These pieces were presented in many different contexts: big poetry
festivals, small poetry sessions in bars, clubs and theaters, and
even conferences and lectures. But there were always some constants:
Ester's voice on the microphone, and me on the computer keyboard,
manipulating and projecting her images and words using the MIDIPoet
software.
Ester has a wide experience in the fields of videoart and poetry,
and she is a recognized artist and writer in Catalonia. This short
interview is a reflection on what we did: maybe now we can look
back and try to talk about all the fun, excitement and discovery
that we shared while performing live visuals and poetry. We knew
we were experimenting with something new for both of us but, above
all, we did it because we enjoyed it tremendously.
Eugenio Tisselli: First of all, I would like to know whether
you believe that the word "poet" is the one that describes
you best, or if you prefer to use other terms. Do you think that
"poetry" is a term that is broad enough to cover everything
you do?
Ester Xargay: I usually say that I am a writer and videomaker.
I think that such terms can give more clues to understand what I
do, because they put me inside the fields of literature and audio-visual
creation. These are the two areas in which I work and that I try
to combine.
What I do is some kind of visual poetry, a hybrid between literature
and videoart, that comes from sources which I would place closer
to cinema -such as the inventions and discoveries made in experimental
cinema, or the visual music films made in the 20s and 30s- rather
than to the more orthodox visual poetry.
I'm interested in writing, in the most experimental and artistic
sides of poetry, when it's grafted by other languages such as image
and sound, when it's involved with the research areas that are opened
up by computer programs such as MIDIPoet.

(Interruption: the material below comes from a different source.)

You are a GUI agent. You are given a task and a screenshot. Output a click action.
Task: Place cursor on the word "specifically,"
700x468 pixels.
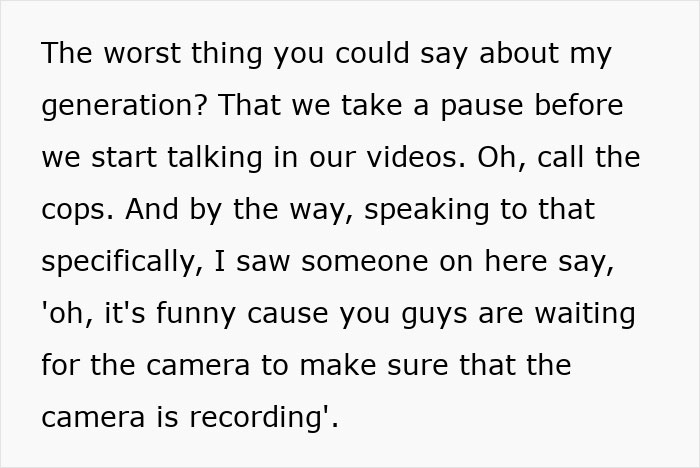click(x=122, y=262)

ET: Within your work as a poet, what are the roles played
by static and moving images?
EX: When I write, I work with language, in my case Catalan. Language
is a semantic construction in which there is a confluence of grammatical,
orthographic and logical rules, and a whole deployment of structure-related
questions.
When I work with images and sounds, I somehow enter into another
field, and I deal with other languages and different construction
and constriction elements. Even so, in order to do something in
any of these fields, (audio-visual and writing), we use certain
techinques and tools.
I'm interested in mastering the techinque, the construction, because
this is what lets me carry out the transference between these two
practices. I think that the more you can control a technique, the
more you can play with the intervention of randomness, the results
will become more accomplished.
I like to solve problems within languages, to force myself through
these kind of "schizophrenic" practices (or let's call
them symptoms of hybridation)
ET: Please talk about your experience with MIDIPoet in
poetry readings. When we worked together, we called our shows "digitorecitals"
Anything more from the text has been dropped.